Required work: Pick up the news report below on the Fuego volcano eruption in Guatemala and keep writing it from after its final sentence, the quote from El Rodeo resident Efrain Gonzalez.

Document text:
*** Block opens ***

Many people were injured and, with others still missing, Guatemalan authorities fear the death toll may rise further as the aftermath from the sudden eruption becomes clear. More than 3,200 people have evacuated the area.

“It is too early to know the full extent of the damage,” President Jimmy Morales said in a statement posted to Facebook. And, as rescue workers sought survivors in the pale gray just miles from his presidential palace in the capital, Morales added that it is a time for Guatemalans to come together in “unity, prayer and solidarity.”

He has declared three national days of mourning.

Guatemala’s national disaster response agency, CONRED, said overnight that the eruption lasted more than 16 hours before finally quieting. The agency described the substance ejected by the volcano as a pyroclastic flow — defined by the U.S. Geological Survey as “a high-density mix of hot lava blocks, pumice, ash and volcanic gas.

Johan Ordonez/AFP/Getty Images/Via NPR
The remains of San Miguel Los Lotes, roughly 20 miles southwest of Guatemala City, stand covered in a thick layer of ash on Monday.

The USGS notes that pyroclastic flows can reach temperatures of up to 1,300 degrees Fahrenheit and reach speeds of more than 50 mph, giving them the ability to “knock down, shatter, bury or carry away nearly all objects and structures in their path.”

“It’s a river of lava that overflowed its banks and affected the El Rodeo village. There are injured, burned and dead people,” CONRED General Secretary Sergio Cabañas said on radio.

Eddy Sánchez of the country’s National Institute of Seismology, Volcanology, Meteorology and Hydrology told the newspaper Diario de Centro América that thick black smoke and ash also fell for miles around the volcano — including in San Lucas, Antigua Guatemala, Alotenango, Chimaltenango and Zaragoza.

Most of the victims reported initially were from the village of El Rodeo, according to Guatemala’s El Periódico newspaper.

Johan Ordonez/AFP/Getty Images/Via NPR
Police officers helping with the rescue efforts Monday look at the slope of the Fuego volcano from San Miguel Los Lotes. Evidence of the pyroclastic flow lingers on Mount Fuego’s side, where the accumulated ash and rock have left bright gray scars from the eruption.

“The only thing we could do was run with my family and we left our possessions in the house,” El Rodeo resident Efrain Gonzalez told the BBC. “Now that all the danger has passed, I came to see how our house was — everything is a disaster.”

*** Block closes ***

Record set:
*** Block opens ***

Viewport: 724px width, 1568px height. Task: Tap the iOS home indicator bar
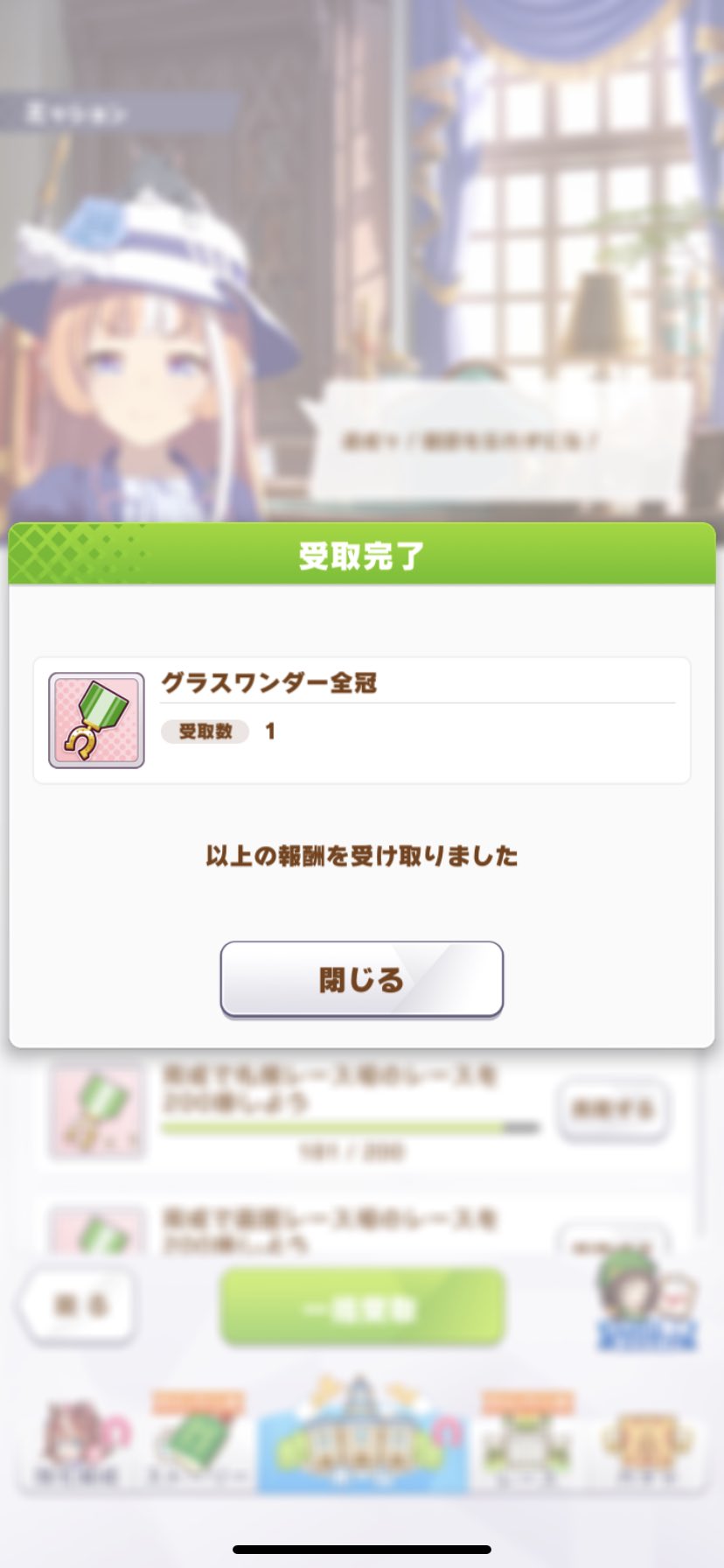point(362,1550)
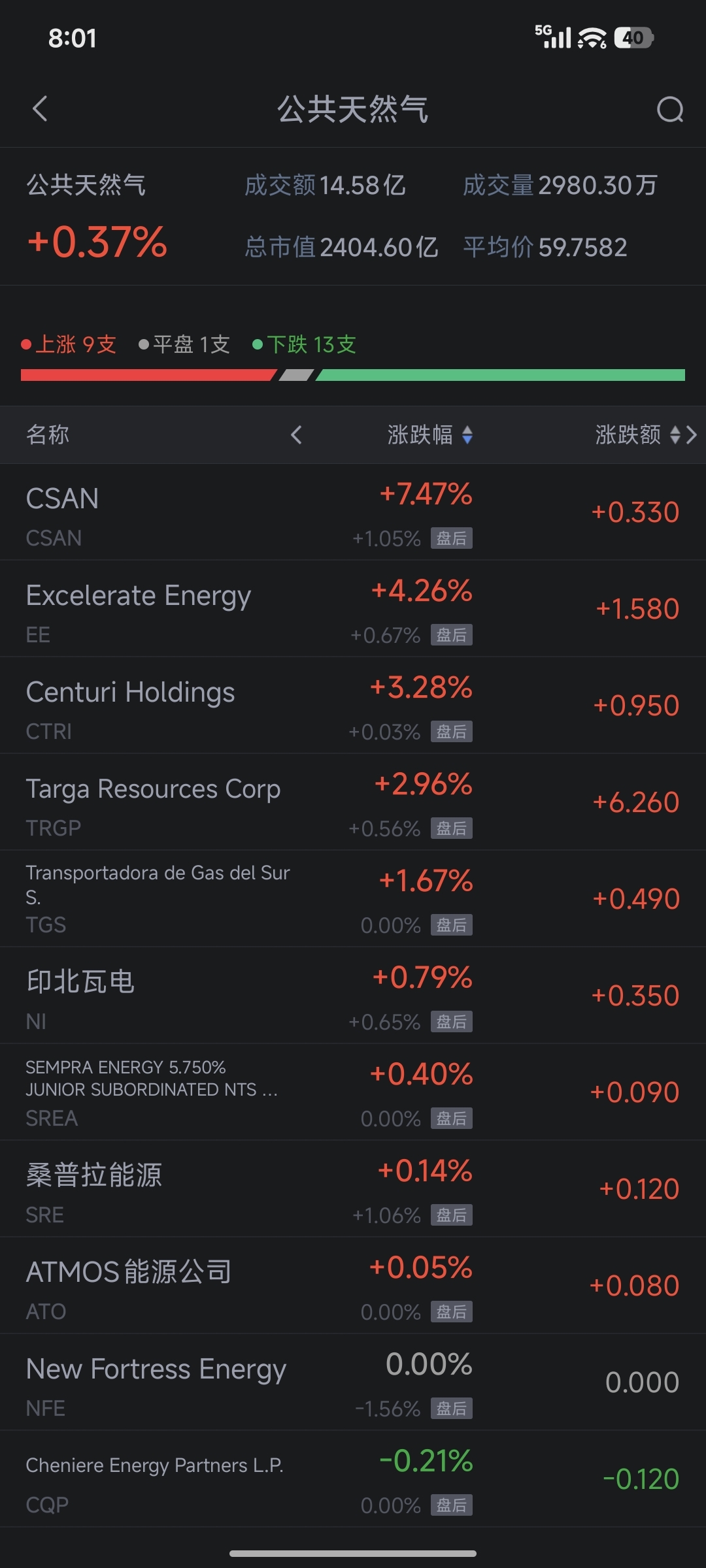Tap the Wi-Fi status icon
The height and width of the screenshot is (1568, 706).
tap(592, 39)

*** Block closes ***

Task output:
Not everyone was so lucky. Pyroclastic flows move quickly, and in Fuego’s case, the fiery rivers loosed by Fuego surprised many victims with their speed.

“Not everybody could escape,” said another El Rodeo resident, Consuelo Hernández, according to El Periódico. She spoke to a TV crew as she walked down road loud with sirens, dazed and as layered in ash as the busy roadway she was crossing. “I think they were buried.”

The eruption Sunday was Fuego’s second this year, according to CONRED, though the first incident, in February, left far less of an impact.

Shortly after the scale of the devastation became clear, other leaders from around the world offered their condolences and words of support on Twitter.

“All our solidarity and support to the President Jimmy Morales and the Guatemalan people for the loss of human life,” Mexican President Enrique Peña Nieto tweeted Sunday.

The foreign ministry in Israel, where Guatemala recently became one of the few countries to move its embassy to Jerusalem, announced that Israel would be sending emergency aid, including food and medicine.

“Guatemala,” the ministry announced, “Israel stands with you!”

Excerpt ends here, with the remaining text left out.